From: Frank van der Linden
Date: Wed Dec 04 2024 - 12:18:01 EST


On Tue, Dec 3, 2024 at 4:05 PM Ankur Arora <ankur.a.arora@xxxxxxxxxx> wrote:
>
>
> Mateusz Guzik <mjguzik@xxxxxxxxx> writes:
>
> > On Mon, Dec 02, 2024 at 08:20:58PM +0000, Frank van der Linden wrote:
> >> Fresh hugetlb pages are zeroed out when they are faulted in,
> >> just like with all other page types. This can take up a good
> >> amount of time for larger page sizes (e.g. around 40
> >> milliseconds for a 1G page on a recent AMD-based system).
> >>
> >> This normally isn't a problem, since hugetlb pages are typically
> >> mapped by the application for a long time, and the initial
> >> delay when touching them isn't much of an issue.
> >>
> >> However, there are some use cases where a large number of hugetlb
> >> pages are touched when an application (such as a VM backed by these
> >> pages) starts. For 256 1G pages and 40ms per page, this would take
> >> 10 seconds, a noticeable delay.
> >
> > The current huge page zeroing code is not that great to begin with.
>
> Yeah definitely suboptimal. The current huge page zeroing code is
> both slow and it trashes the cache while zeroing.
>
> > There was a patchset posted some time ago to remedy at least some of it:
> > https://lore.kernel.org/all/20230830184958.2333078-1-ankur.a.arora@xxxxxxxxxx/
> >
> > but it apparently fell through the cracks.
>
> As Joao mentioned that got side tracked due to the preempt-lazy stuff.
> Now that lazy is in, I plan to follow up on the zeroing work.
>
> > Any games with "background zeroing" are notoriously crappy and I would
> > argue one should exhaust other avenues before going there -- at the end
> > of the day the cost of zeroing will have to get paid.
>
> Yeah and the background zeroing has dual cost: the cost in CPU time plus
> the indirect cost to other processes due to the trashing of L3 etc.

I'm not sure what you mean here - any caching side effects of zeroing
happen regardless of who does it, right?
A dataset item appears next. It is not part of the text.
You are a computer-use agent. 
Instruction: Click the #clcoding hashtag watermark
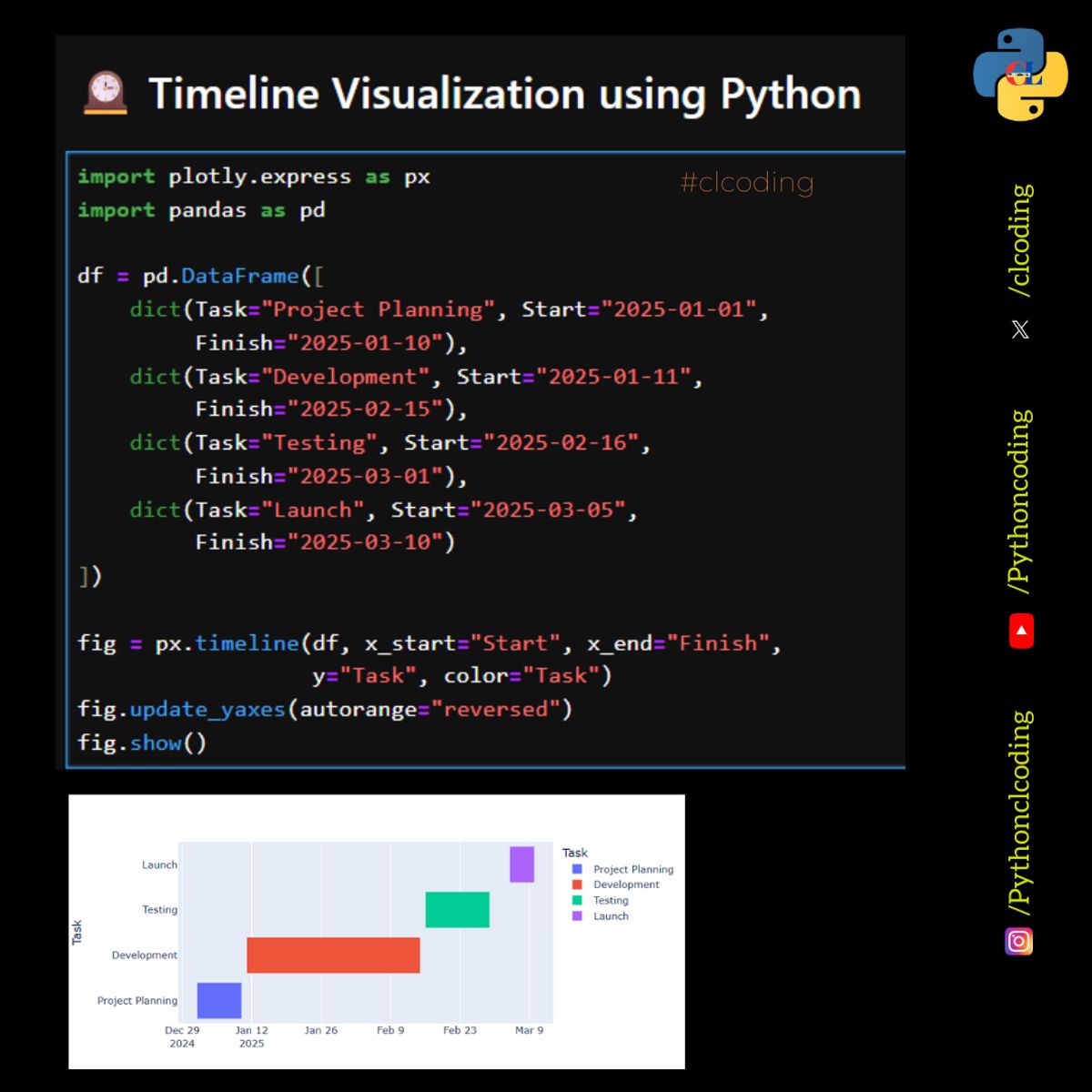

It doesn't matter if it's a
kthread or the calling thread.

If you're concerned about the caching side effects in general, using
non-temporal instructions helps (e.g. movnti on x86). See the link I
mentioned for a patch that was sent years ago (
https://lore.kernel.org/all/20180725023728.44630-1-cannonmatthews@xxxxxxxxxx/
). Using movnti on x86 definitely helps performance (up to 50% in my
experiments). Which is great, but it still leaves considerable delay
for the use case I mentioned.

- Frank